I first visited Elmbrook for an “evening of recollection.” It was an intimate setting: a dark chapel, and a priest seated at a desk in the corner, his New Testament illumined by a small light, reading from the Scriptures and commenting. He wasn’t preaching -- he explained -- but meditating on Scripture in such a way as was meant to be an aid to your own personal dialogue with Our Lord in the Blessed Sacrament. He spoke about Christianity with a sincerity and passion I had not encountered before -- I think because it was clear that he regarded the Christianity of the first disciples as entirely real and as exactly what we should be imitating today.
I sought spiritual direction from this saintly priest, Father Sal Ferigle, and went on to take numerous classes with him in sound doctrine, Christian moral teaching, and apologetics. This teaching was an anchor for me during the years I was studying for my doctorate in philosophy.
To say this would perhaps be to say enough from my point of view, and yet I learned as much from the “spirit” which I saw in Father Sal and in the other men who lived there -- I mean attitudes which give a personality to how we embrace the Catholic faith. Labels are misleading, but one might sum up these attitudes under the headings of confidence, simplicity, and fidelity.
What I mean by “confidence” may be shown in how I was taught to view the turmoil in the Church following the Second Vatican Council. Don’t be surprised if it takes a century or two for Vatican II to be implemented, Father Sal would say, because it took that long for the Council of Trent to be faithfully implemented. And don’t go to excess in stressing what is new in Vatican II -- although much in the Council’s teaching is a development, and in that sense new -- because the Council, like any magisterial teaching, needs to be interpreted as part of the entire tradition. Also, I was taught not to dwell on abuses by priests and bishops, because that wasn’t my concern but rather the concern of the Church, and the Church would take care of that in time.
I was taught to look to the good and regard that as normative, even if it seemed slight or swamped by the bad.
By “simplicity” I mean attention to duties and good works that are plain and before us, and not getting distracted by grandiose schemes or vain imaginings about how some other time or place might be better. I once mentioned to Father Sal the horrific prophecies about the end times that one finds in mystics and some private revelations. He didn’t deny their truth, but he said that it made no difference to us, because we would live in the same way and do the same things regardless.

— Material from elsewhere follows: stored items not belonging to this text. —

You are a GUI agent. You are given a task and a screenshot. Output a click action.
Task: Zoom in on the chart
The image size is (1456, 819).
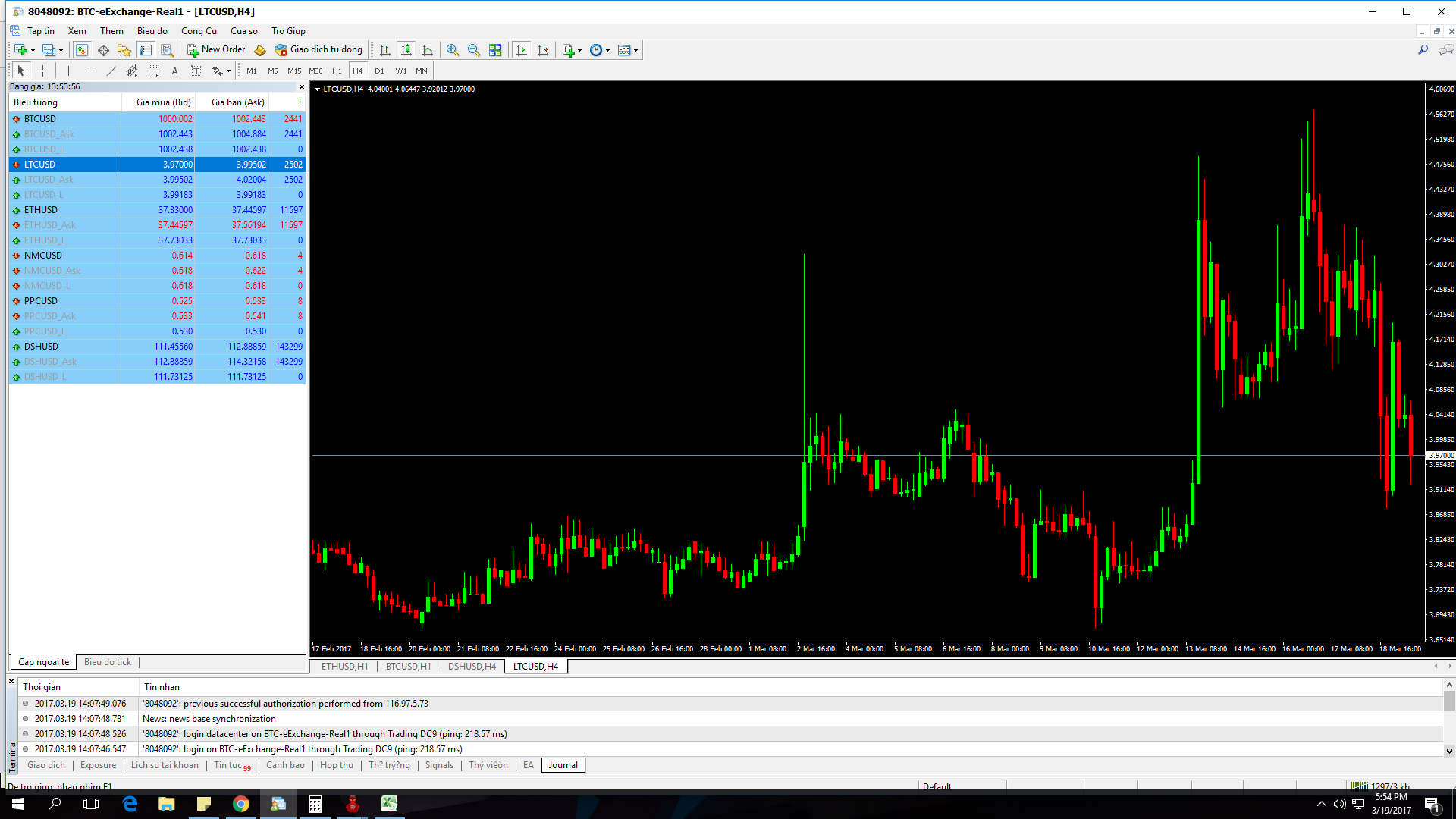453,50
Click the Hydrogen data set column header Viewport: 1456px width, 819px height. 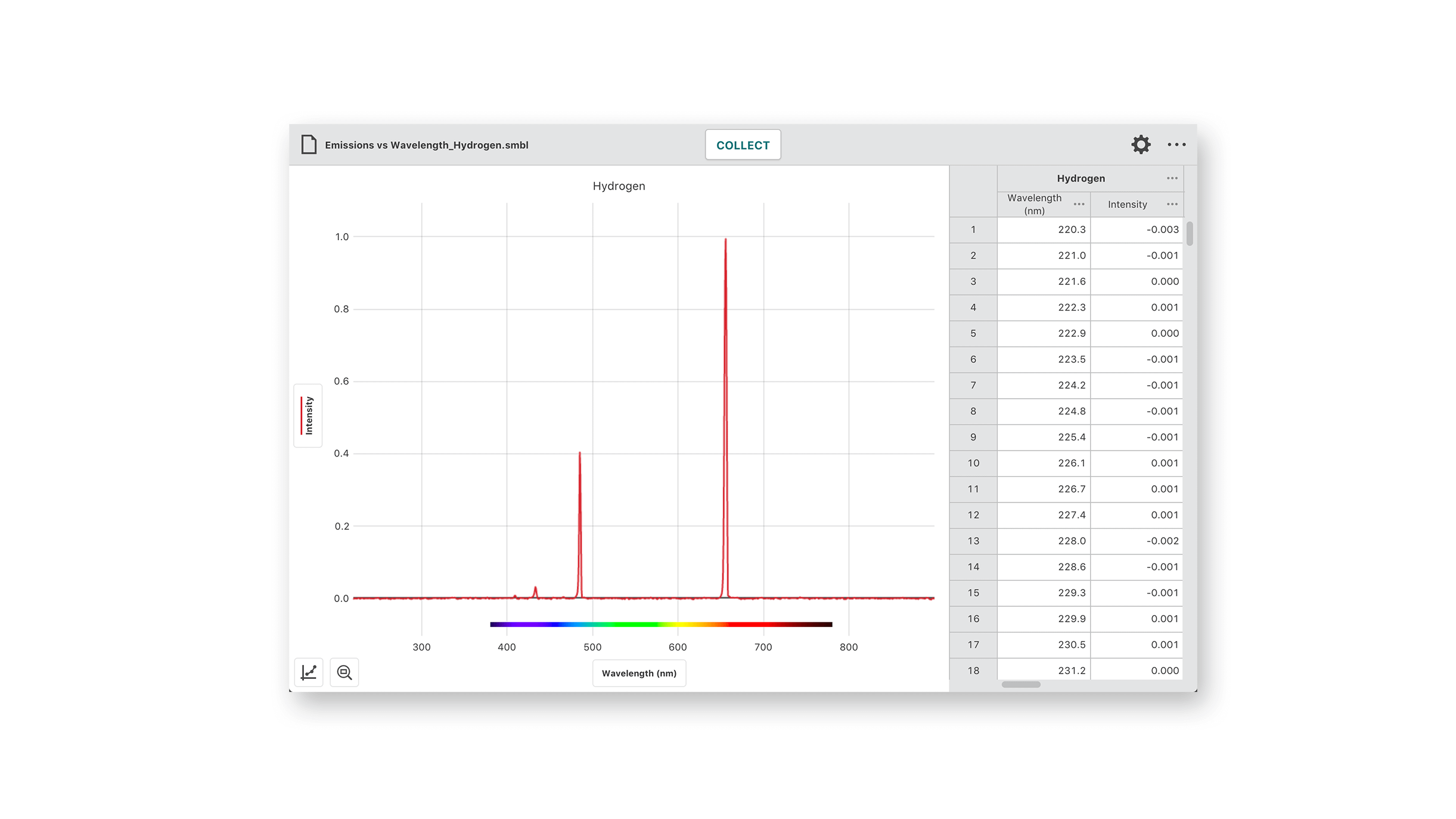pyautogui.click(x=1080, y=178)
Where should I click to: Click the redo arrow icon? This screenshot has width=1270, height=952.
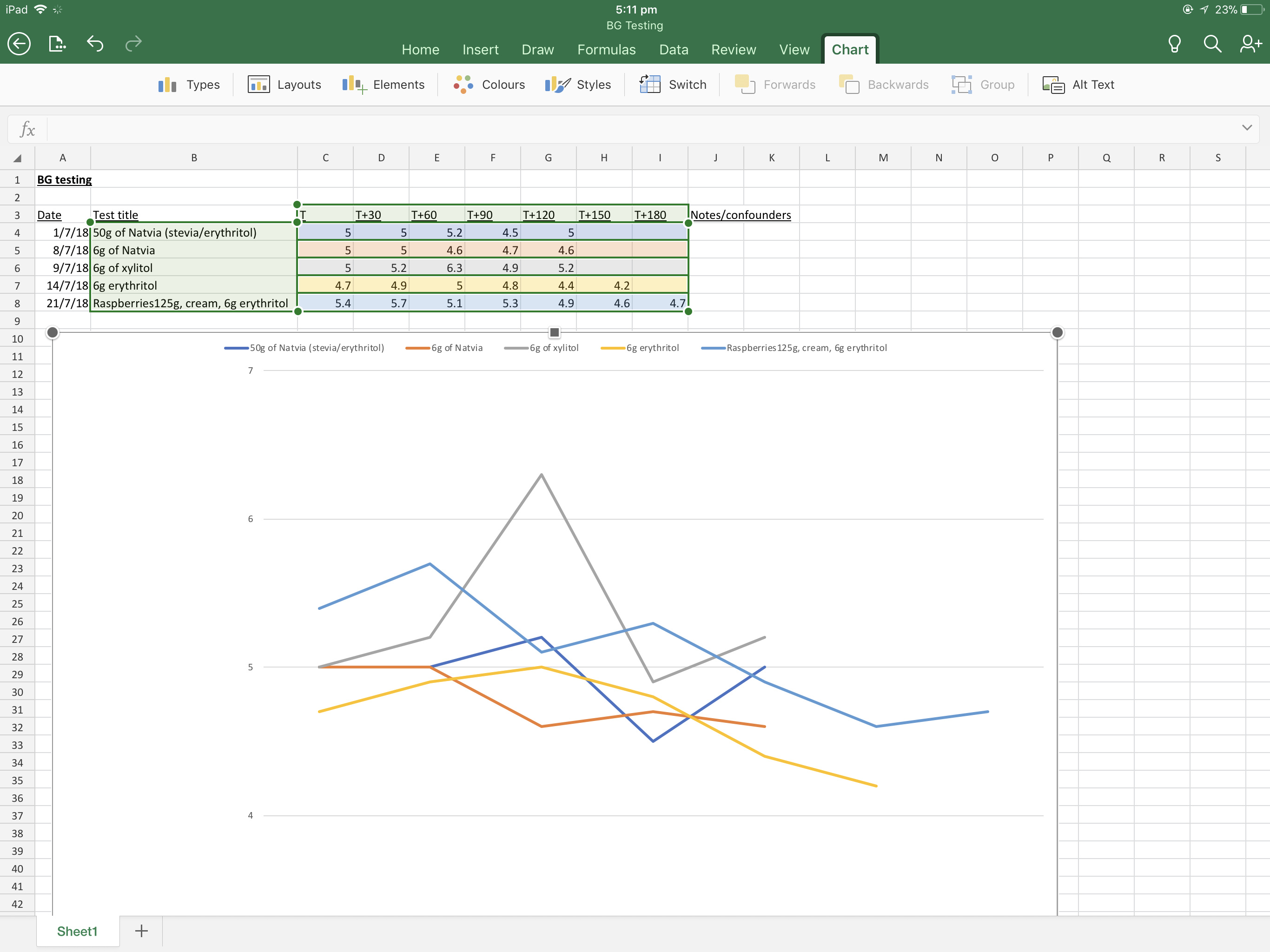133,44
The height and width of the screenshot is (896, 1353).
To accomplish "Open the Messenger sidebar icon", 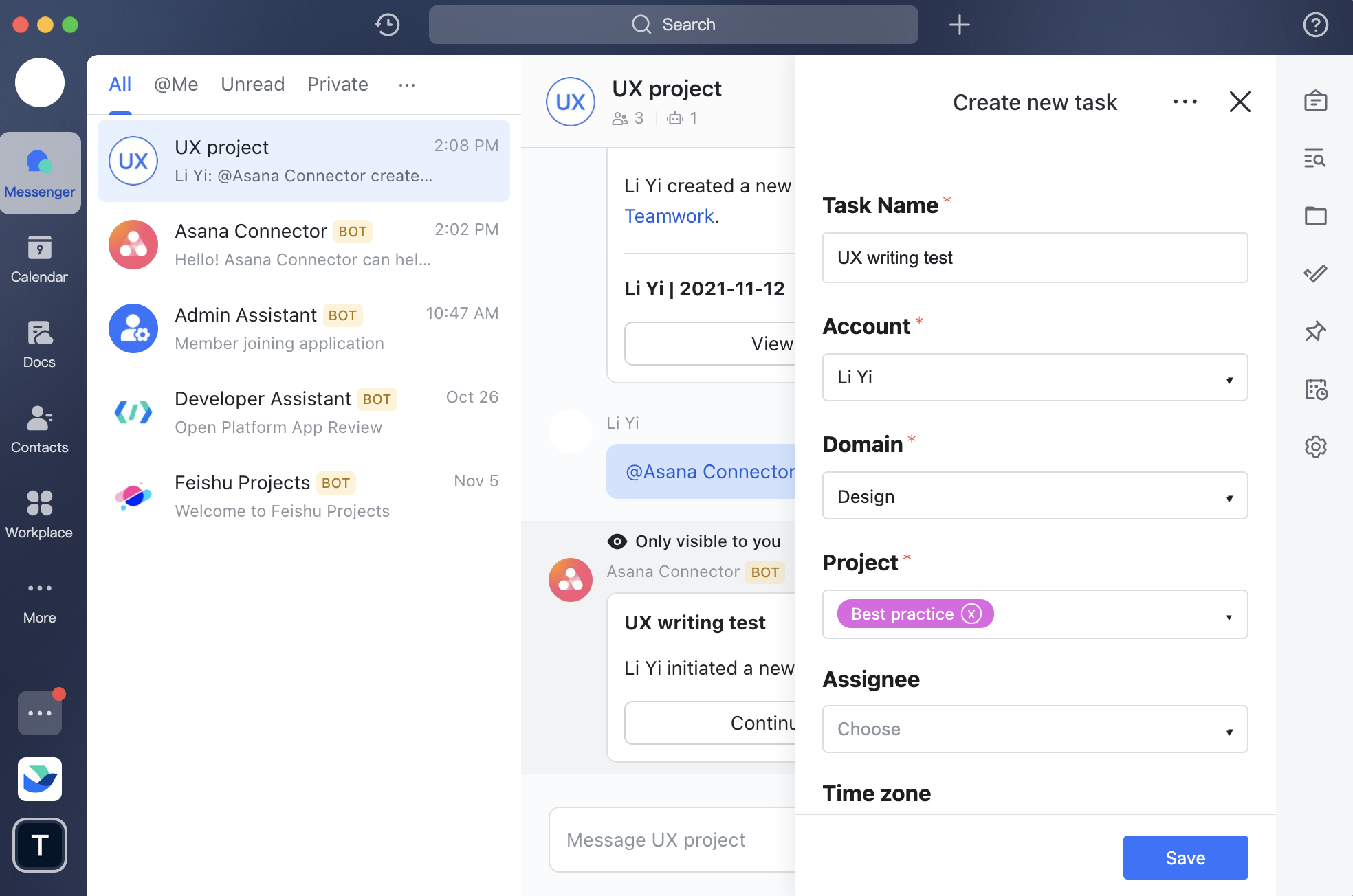I will click(x=41, y=173).
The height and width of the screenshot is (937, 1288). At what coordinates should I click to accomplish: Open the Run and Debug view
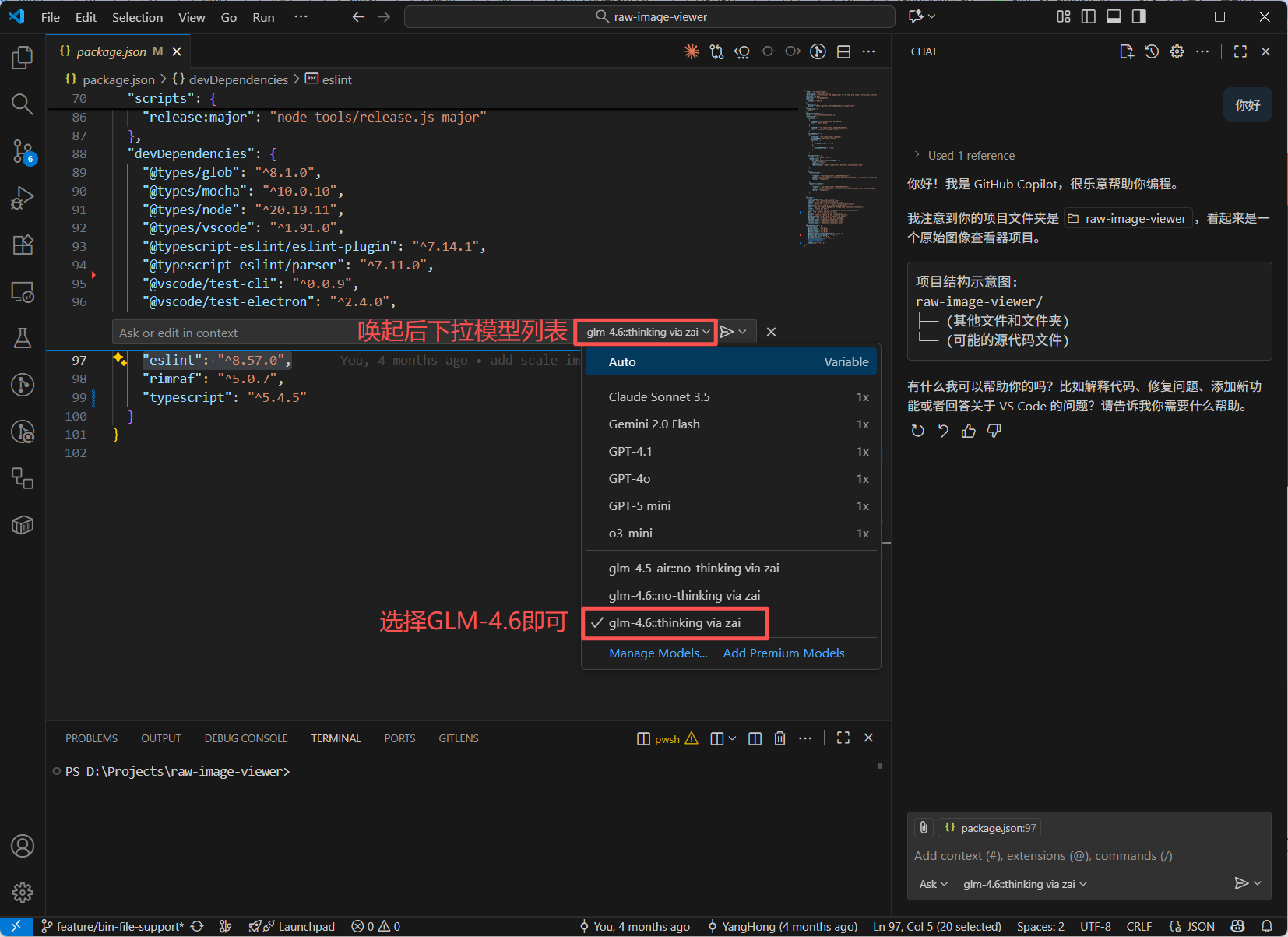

Another mark of simplicity was not caring about numbers: Did only two friends show up for that class you had organized? Great -- you dealt with those two souls (and left the rest to God).
Finally, “fidelity” may be illustrated by how I was taught at Elmbrook to think with the Holy Father. The moment an encyclical or apostolic letter was issued, we would all be reading it and thinking about how it should change our lives. It became the matter for preaching, discussion, and prayer.
At the time it seemed a good bargain: take the risk that someone in ignorance might suppose you are a neo-Fascist, and win spiritual riches in return. Twenty years later, the bargain seems equally good.
Michael Pakaluk is Professor of Philosophy at the Institute for the Psychological Sciences in Arlington, Virginia.